Wat is natuur en wat zouden natuurbeschermers moeten doen? Louise Vet pleit voor biodiversiteit en schrijft dat natuurbescherming gaat om de bescherming van onszelf, want de natuur kan prima zonder ons.
Natuur is verscheidenheid van het leven op alle niveaus. Het is meer dan soortenrijkdom; het is ook genetische variatie binnen soorten, en variatie aan functies en ecosystemen. Die verscheidenheid zie, voel en ruik ik en daar geniet ik enorm van. Ik mis dat in de uniformiteit van Nederlandse agrarische landschappen, die rechte percelen met monoculturen van Engels raaigras en mais, waar alles dat als overbodig wordt gezien is weggehaald…het is echt landschapspijn die me dan overvalt.
Nationaal netheidssyndroom en maaimanie
Natuur is voor mij juist onverwachte afwisseling, verrast worden door ruimtelijke variatie, onvoorspelbaarheid aan soorten, kronkelende beekjes. Gelukkig vinden we dat in Nederland nog wel in onze natuurgebieden. Door de unieke ligging in een delta van vier grote rivieren heeft Nederland een grote verscheidenheid aan soortgemeenschappen, habitattypen en ecosystemen.
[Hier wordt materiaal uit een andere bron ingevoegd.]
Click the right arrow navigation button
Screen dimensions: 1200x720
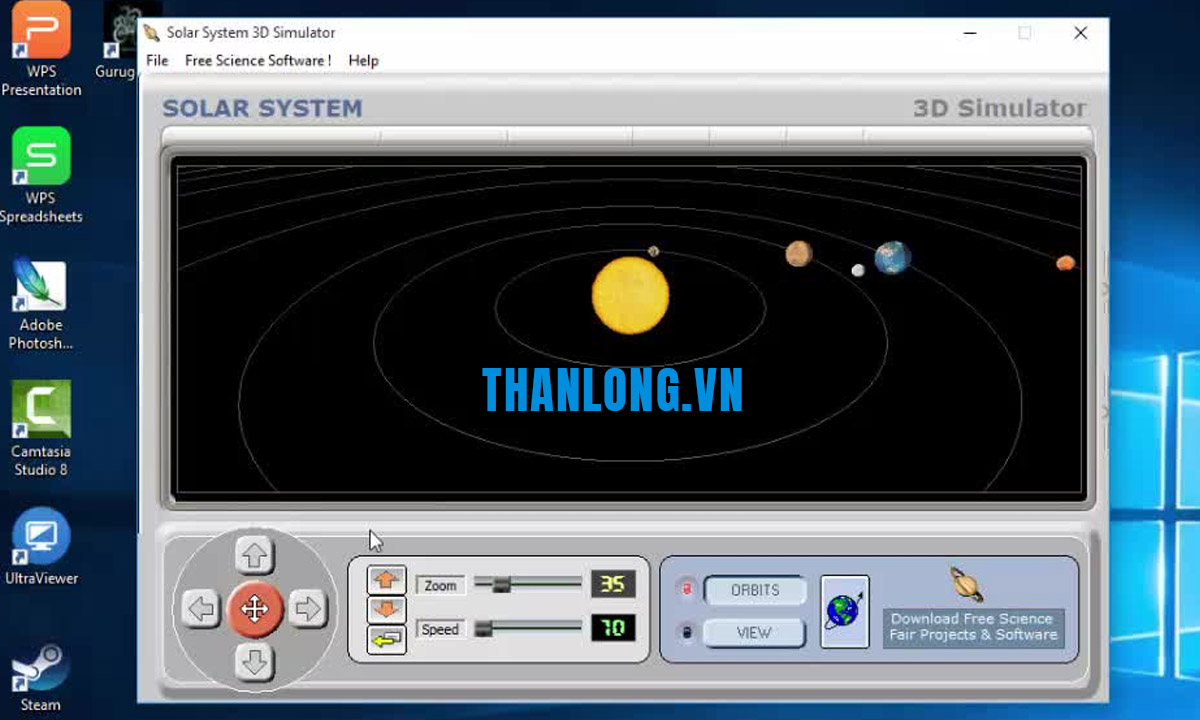tap(308, 608)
Maar meer dan de helft van ons grondoppervlak wordt intensief agrarisch gebruikt en dan hebben we ook nog de verstedelijking met de versteende openbare ruimtes en tuinen die hun tol eisen. En onze nationale netheidssyndroom en maaimanie. Waardoor wilde soorten geen kans krijgen, alsof die geen functie hebben in het geheel.
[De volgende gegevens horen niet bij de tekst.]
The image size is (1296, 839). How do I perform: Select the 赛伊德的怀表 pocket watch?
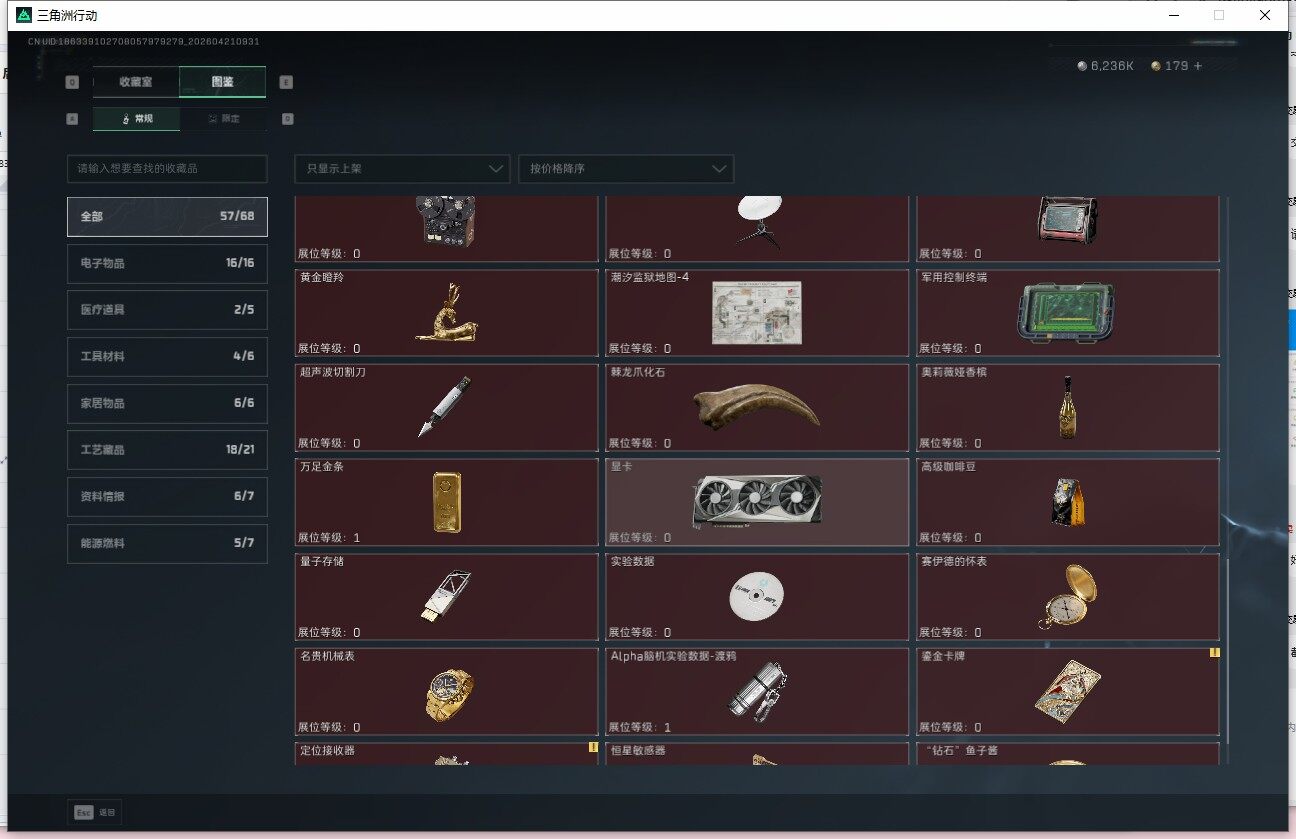click(1067, 596)
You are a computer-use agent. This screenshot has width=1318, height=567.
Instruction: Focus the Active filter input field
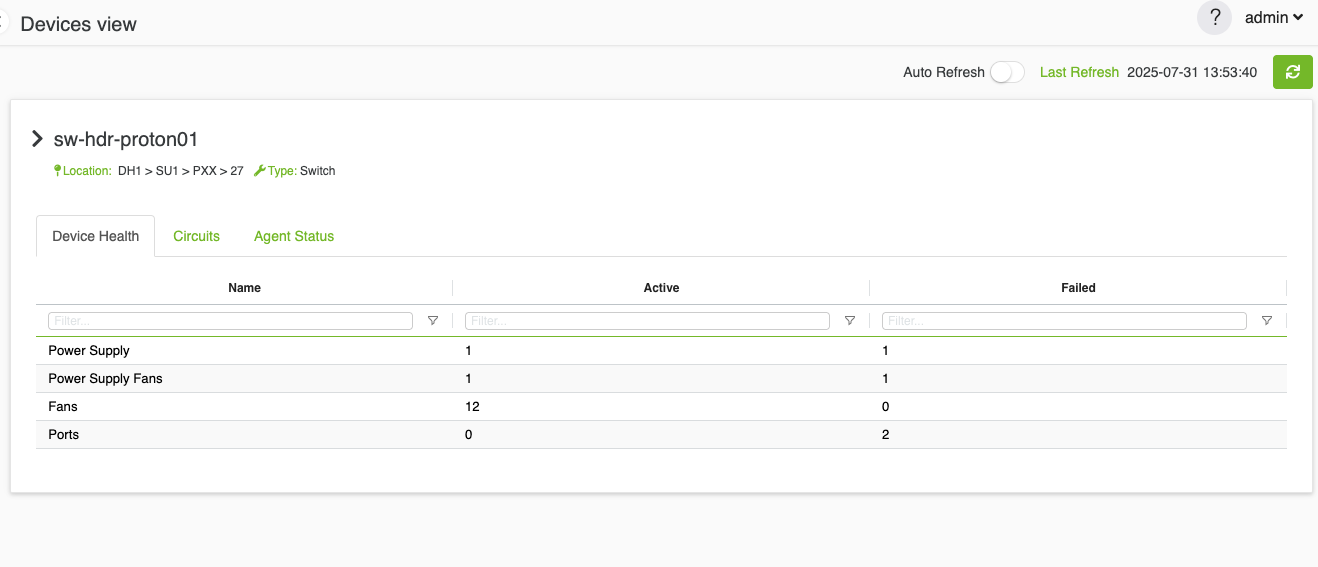(647, 321)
Biodiversiteit is ons enige echte kapitaal, het is de basis van goed functionerende ecosystemen waar wij volledig van afhankelijk zijn. We leven alsof dat niet zo is. We zijn zelf onderdeel van die natuur maar gedragen ons daar niet naar. Het is nu natuur óf wij. Dat kan en moet anders.
In mijn eigen tuin groeit en bloeit heel veel en heeft ook ‘onkruid’ een plek. Het krioelt van het leven. Vele soorten bijen vinden een onderkomen in ons rieten dak. Geen ongerepte natuur, die hebben we niet meer in Nederland, maar door de mens gefaciliteerd leven. Je creëert leefgebied, heterogeniteit en verbindingen in het landschap en je krijgt er biodiversiteit en veerkracht voor terug. Het is diversiteit dat een ecosysteem weerbaar maakt. Dit is alleen al nodig voor klimaatadaptatie.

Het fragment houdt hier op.